Was würden Sie nie fotografieren?

Ich würde nie Kriegsfotografie machen, und auch die ganzen Promigeschichten sind nicht mein Ding.

Was ist mit der Cranger Kirmes?

Habe ich natürlich! Ich gehe fast immer zur Cranger Kirmes. Du machst ja nicht immer die gleichen Bilder, auch wenn du 1000 Mal da warst.

Momentan fotografieren Sie an der Ruhr…

Das Thema ist Freizeit an der Ruhr, wie bei der Serie zur Freizeit am Kanal. Die Galerie Schauraum Wachszinshaus in Hattingen hat mich eingeladen, eine Ausstellung zu machen, und Hattingen liegt an der Ruhr. Aus Mülheim kommt jetzt noch was vom „Ruhr Reggae Summer“ dazu, und im September habe ich noch eine Taufe von einer Freikirche in Essen. Ich achte schon darauf, dass ein paar Sachen nicht so alltäglich sind. Wie letzten Sonntag, da bin ich nach Hattingen gefahren. Und plötzlich stand eine Kuh im Wasser, weil es so heiß war an dem Tag.

>>> ZUR PERSON

■ Brigitte Kraemer ist 1954 in Hamm geboren. Nach einer Ausbildung zur Steuergehilfin studierte sie 1976 bis 1982 Visuelle Kommunikation an der Essener Folkwang-Hochschule.

■ Seit 1984 wohnt sie in Wanne-Eickel.

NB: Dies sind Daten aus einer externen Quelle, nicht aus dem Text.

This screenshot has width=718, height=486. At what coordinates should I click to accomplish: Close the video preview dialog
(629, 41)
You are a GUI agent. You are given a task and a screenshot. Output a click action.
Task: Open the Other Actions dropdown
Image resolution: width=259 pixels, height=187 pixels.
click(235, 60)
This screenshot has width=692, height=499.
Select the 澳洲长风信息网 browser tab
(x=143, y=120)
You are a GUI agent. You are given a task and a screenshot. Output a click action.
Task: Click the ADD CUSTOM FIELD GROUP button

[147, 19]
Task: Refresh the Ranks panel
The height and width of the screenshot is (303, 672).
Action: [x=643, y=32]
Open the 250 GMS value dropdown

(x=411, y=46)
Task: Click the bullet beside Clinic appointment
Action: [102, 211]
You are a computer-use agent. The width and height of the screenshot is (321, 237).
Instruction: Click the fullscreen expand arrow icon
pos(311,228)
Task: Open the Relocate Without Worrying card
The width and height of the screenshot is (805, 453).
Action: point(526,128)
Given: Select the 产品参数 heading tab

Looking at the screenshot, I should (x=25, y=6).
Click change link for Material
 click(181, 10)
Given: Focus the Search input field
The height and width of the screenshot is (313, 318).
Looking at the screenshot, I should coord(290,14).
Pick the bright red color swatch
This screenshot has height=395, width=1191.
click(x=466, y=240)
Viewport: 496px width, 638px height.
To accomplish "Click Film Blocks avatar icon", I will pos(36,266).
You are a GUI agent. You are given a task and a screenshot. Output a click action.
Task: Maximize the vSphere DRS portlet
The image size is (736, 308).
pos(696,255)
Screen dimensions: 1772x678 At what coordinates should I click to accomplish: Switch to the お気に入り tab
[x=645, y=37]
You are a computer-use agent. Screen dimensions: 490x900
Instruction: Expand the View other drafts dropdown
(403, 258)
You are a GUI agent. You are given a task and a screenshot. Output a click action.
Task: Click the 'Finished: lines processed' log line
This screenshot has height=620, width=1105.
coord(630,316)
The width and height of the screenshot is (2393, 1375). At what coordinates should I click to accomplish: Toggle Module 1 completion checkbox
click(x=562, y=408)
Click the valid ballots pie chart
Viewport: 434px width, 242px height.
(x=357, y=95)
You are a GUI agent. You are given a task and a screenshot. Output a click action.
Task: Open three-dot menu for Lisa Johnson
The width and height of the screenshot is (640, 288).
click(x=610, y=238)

In Herne war sie zuletzt im April/Mai 2022 an der Gemeinschaftsausstellung „Wir sind Herne“ in der Akademie Mont-Cenis beteiligt.

■ Mehr über Bücher, Ausstellungen und Preise auf www.fotografie-brigittekraemer.de.

>>> ZUM ANKAUF

Mit dem Ankauf des Bilderkonvoluts aus den Jahren 1982 bis 2021 ergänzt das Essener Ruhr Museum seine umfangreiche Sammlung u.a. um das Thema Migration - ein Schwerpunkt der Fotografin. „Sie ist keine distanzierte Betrachterin, sondern durch ihr Einfühlungsvermögen in ihren Fotografien Teil der Szene“, würdigt das Ruhr Museum den besonderen Umgang Brigitte Kraemers mit ihren Themen.